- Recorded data
□ □ □ □
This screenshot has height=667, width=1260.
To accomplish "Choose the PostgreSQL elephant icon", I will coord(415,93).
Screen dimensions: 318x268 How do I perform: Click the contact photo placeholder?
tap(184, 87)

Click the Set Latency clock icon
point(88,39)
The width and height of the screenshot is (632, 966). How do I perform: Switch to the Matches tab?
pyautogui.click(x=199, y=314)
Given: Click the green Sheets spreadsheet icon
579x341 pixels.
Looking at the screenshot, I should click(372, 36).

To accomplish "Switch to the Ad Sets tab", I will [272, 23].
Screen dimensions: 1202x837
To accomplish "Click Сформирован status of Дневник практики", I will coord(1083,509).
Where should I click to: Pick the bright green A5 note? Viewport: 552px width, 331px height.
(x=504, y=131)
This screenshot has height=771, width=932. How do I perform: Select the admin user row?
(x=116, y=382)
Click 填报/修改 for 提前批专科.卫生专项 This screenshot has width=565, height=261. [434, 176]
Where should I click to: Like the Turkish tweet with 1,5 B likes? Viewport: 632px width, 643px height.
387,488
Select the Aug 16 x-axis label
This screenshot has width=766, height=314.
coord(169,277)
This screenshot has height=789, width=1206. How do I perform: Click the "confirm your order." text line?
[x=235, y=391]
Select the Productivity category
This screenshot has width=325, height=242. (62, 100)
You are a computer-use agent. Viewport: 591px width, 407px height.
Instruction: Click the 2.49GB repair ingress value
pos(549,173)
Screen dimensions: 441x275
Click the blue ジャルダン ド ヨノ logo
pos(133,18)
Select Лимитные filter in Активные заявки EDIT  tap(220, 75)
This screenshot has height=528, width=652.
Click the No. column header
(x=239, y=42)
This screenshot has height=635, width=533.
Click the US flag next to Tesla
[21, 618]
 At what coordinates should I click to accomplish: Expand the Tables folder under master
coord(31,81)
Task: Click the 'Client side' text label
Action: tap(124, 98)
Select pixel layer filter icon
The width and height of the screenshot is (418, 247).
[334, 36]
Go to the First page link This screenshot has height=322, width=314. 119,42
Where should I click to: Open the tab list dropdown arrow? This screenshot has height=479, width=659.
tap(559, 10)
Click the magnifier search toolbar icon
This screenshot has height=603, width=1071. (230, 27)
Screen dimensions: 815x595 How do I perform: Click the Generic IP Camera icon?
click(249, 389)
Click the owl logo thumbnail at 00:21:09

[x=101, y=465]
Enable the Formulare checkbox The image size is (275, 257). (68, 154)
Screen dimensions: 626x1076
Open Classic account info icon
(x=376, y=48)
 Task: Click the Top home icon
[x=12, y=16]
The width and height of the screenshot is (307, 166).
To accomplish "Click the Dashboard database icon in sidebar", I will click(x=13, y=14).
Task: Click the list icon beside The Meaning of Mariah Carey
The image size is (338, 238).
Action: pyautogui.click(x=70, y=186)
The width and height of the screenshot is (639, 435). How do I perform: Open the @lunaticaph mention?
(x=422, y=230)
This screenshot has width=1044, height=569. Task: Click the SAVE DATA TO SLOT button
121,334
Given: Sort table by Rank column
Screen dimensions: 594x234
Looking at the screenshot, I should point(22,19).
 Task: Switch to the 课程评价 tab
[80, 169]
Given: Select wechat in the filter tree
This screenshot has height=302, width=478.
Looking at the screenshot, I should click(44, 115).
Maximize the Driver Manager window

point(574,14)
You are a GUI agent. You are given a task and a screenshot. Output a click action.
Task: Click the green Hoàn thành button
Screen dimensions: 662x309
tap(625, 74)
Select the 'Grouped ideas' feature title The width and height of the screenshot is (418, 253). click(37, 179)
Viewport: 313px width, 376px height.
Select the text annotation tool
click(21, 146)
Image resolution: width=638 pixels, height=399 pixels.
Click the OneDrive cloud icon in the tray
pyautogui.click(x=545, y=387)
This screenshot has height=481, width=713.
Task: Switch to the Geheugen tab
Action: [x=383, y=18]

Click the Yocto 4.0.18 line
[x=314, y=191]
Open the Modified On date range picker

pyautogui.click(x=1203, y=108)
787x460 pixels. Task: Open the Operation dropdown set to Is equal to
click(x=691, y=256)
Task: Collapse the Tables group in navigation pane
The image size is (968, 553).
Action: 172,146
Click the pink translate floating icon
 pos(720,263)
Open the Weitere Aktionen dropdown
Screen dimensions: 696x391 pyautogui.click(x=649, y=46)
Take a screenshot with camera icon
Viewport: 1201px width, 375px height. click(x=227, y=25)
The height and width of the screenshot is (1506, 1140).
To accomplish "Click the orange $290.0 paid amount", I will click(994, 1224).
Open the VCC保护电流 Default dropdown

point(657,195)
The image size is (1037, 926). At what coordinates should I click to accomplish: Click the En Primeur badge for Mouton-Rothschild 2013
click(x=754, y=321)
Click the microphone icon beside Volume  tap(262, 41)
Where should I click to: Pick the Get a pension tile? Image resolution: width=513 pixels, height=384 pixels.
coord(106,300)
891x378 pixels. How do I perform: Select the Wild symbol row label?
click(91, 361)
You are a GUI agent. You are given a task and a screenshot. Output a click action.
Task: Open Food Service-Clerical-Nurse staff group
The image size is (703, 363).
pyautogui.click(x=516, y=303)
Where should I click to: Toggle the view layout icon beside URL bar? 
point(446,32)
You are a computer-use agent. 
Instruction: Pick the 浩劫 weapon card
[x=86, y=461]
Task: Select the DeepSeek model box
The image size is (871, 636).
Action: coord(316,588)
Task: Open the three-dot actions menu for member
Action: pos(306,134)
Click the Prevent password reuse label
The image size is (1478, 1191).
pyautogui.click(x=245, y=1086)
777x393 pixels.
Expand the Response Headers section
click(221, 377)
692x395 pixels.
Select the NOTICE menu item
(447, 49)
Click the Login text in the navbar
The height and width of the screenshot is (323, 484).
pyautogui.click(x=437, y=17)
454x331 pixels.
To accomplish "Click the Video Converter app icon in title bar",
□ □ □ □
- Exercise details
Which of the lines above include the word "title"? Copy each of them.

- Answer to this problem
Select the 'Grouped ideas' feature title The width and height of the screenshot is (418, 253). click(37, 179)
To accomplish "Click the Video Converter app icon in title bar",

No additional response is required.